[ Posted Thursday, February 15th, 2024 – 16:58 UTC ]
Donald Trump will finally be forced to sit in a courtroom to answer criminal charges against him in a trial before a jury of his peers. This trial will begin on March 25th, the judge overseeing the case ruled today. This was the originally-scheduled date for the courtroom drama to begin, which Trump's lawyers tried unsuccessfully to push back as far as they possibly could. The judge just flat-out rejected their pleas for delay, so jury selection will begin late next month.
Just to be clear, this is the New York state-level trial over charges that Trump illegally tried to hide hush-money payments to a porn star and broke campaign finance laws by doing so.
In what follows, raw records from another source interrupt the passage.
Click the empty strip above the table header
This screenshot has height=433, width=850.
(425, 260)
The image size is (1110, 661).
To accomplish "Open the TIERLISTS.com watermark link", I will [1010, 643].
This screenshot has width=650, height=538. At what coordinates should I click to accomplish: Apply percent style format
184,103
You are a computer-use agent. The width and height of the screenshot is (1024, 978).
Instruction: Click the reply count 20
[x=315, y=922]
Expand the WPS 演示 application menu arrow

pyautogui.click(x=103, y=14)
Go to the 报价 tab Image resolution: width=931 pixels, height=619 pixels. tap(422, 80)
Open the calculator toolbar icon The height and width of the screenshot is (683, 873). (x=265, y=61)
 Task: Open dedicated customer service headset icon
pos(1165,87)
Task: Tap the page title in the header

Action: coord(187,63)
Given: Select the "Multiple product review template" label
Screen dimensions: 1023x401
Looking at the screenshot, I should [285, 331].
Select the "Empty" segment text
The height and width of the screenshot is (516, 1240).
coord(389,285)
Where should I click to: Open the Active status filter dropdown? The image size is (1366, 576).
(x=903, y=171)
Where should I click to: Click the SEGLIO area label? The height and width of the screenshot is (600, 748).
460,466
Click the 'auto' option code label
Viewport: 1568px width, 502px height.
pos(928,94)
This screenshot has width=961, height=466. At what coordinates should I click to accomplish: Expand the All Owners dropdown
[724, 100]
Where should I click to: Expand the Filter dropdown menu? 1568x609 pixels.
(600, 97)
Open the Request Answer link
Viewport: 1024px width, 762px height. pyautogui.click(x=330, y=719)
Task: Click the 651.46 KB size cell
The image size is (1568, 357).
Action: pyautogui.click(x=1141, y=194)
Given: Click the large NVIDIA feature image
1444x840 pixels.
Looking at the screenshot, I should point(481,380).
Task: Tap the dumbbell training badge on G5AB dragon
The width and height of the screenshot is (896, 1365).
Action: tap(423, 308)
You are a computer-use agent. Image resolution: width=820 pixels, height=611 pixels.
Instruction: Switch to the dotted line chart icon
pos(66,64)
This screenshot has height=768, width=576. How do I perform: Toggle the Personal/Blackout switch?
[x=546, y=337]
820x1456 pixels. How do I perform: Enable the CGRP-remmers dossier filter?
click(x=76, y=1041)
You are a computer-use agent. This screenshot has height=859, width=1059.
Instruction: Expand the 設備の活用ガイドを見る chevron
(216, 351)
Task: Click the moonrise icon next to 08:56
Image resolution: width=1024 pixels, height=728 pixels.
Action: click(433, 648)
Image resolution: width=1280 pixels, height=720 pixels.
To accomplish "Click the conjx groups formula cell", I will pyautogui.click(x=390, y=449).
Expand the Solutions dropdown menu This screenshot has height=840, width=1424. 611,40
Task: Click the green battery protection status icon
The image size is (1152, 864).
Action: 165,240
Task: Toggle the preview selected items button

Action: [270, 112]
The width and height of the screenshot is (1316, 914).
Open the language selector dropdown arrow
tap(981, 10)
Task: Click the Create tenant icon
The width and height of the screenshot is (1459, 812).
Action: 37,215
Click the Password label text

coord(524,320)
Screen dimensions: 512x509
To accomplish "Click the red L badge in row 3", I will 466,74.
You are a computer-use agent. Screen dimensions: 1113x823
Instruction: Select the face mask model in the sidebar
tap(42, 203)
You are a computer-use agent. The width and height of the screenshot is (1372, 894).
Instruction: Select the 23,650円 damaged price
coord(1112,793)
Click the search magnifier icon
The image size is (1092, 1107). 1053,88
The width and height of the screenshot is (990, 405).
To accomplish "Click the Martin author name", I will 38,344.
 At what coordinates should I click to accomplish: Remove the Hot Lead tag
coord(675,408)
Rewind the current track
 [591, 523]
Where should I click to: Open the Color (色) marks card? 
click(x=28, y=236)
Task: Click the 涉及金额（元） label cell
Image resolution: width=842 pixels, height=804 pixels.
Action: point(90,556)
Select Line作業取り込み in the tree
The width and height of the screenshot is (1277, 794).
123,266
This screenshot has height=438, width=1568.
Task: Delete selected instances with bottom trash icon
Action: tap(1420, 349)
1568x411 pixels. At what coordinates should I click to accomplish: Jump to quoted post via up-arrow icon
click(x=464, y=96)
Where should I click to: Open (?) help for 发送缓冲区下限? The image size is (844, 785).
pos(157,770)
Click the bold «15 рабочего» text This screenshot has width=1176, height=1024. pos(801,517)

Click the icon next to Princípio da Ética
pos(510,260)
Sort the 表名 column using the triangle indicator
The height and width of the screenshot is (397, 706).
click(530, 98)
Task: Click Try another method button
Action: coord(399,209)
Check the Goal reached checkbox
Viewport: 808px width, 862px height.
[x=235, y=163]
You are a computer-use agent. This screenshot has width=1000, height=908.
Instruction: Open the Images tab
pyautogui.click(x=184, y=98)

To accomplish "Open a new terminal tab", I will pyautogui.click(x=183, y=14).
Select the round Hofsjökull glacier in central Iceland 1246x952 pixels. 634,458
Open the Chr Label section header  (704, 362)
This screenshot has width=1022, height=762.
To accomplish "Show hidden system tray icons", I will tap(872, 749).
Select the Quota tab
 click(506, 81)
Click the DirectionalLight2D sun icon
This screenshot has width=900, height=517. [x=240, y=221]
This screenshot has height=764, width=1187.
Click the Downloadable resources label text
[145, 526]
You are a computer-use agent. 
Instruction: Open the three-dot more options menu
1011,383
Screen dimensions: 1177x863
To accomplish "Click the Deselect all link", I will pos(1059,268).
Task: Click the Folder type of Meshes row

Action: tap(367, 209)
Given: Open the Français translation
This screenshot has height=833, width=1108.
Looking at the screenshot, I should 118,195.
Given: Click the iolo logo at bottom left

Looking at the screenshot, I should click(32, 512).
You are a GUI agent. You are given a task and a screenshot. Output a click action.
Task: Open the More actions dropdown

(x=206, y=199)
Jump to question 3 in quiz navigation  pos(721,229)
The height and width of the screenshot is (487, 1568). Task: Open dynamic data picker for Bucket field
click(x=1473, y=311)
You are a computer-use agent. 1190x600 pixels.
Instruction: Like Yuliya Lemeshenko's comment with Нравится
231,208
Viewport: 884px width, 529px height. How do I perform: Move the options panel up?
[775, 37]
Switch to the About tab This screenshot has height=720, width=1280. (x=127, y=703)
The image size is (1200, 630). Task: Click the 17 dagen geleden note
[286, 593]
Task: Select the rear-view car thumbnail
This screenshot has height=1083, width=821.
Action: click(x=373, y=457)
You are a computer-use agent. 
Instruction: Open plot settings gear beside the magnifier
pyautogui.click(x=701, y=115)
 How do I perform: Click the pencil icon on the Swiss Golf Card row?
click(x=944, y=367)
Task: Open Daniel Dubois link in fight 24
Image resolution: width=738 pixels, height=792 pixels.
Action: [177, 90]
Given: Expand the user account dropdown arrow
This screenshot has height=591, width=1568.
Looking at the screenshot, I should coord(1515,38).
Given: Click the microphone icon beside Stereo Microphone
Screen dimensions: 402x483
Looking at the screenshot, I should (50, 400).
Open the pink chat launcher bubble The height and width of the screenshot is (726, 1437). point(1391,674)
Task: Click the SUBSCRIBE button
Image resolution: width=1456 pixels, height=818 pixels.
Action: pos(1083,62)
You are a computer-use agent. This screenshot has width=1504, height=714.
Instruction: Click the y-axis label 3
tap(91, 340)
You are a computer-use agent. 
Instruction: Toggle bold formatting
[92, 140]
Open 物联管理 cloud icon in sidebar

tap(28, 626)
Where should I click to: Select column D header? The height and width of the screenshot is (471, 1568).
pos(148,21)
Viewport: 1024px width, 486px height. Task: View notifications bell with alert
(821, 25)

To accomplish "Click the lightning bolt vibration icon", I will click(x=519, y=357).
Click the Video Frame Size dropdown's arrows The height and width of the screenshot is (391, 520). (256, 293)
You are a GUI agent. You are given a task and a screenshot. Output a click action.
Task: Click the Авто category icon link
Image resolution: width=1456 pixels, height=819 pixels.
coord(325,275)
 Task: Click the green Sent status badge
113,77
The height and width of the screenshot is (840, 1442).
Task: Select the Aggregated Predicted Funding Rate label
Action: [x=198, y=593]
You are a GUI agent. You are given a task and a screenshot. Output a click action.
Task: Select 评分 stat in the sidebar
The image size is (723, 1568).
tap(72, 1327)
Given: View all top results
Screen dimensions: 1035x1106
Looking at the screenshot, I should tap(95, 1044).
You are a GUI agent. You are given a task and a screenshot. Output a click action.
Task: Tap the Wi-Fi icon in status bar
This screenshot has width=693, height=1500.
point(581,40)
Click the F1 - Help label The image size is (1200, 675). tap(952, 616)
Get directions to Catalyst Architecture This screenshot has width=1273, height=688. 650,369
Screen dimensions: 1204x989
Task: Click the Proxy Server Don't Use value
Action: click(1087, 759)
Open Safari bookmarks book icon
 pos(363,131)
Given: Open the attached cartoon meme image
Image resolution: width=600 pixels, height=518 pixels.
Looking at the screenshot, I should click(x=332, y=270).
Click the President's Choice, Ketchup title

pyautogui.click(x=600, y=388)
Trump is facing 34 felony counts in this trial, which carry a total maximum penalty of 136 years in prison. While that certainly sounds serious, it is in fact the least serious of the four criminal trials Trump is currently facing. It also may be the hardest case to make, at least in the court of public opinion, as it involves legal niceties that aren't immediately apparent to the layman. And even if Trump is convicted in this trial, it is doubtful whether he would even be sentenced to any prison time at all (since he will be a first-time offender in a very white-collar crime).
The other three criminal cases against Trump are all much more serious and much easier for the public to understand, so it is kind of a shame that the porn-star case will be the first one heard in court. These other three trials are all slogging through various roadblocks, which has made even coming up with a firm scheduling date for them impossible so far.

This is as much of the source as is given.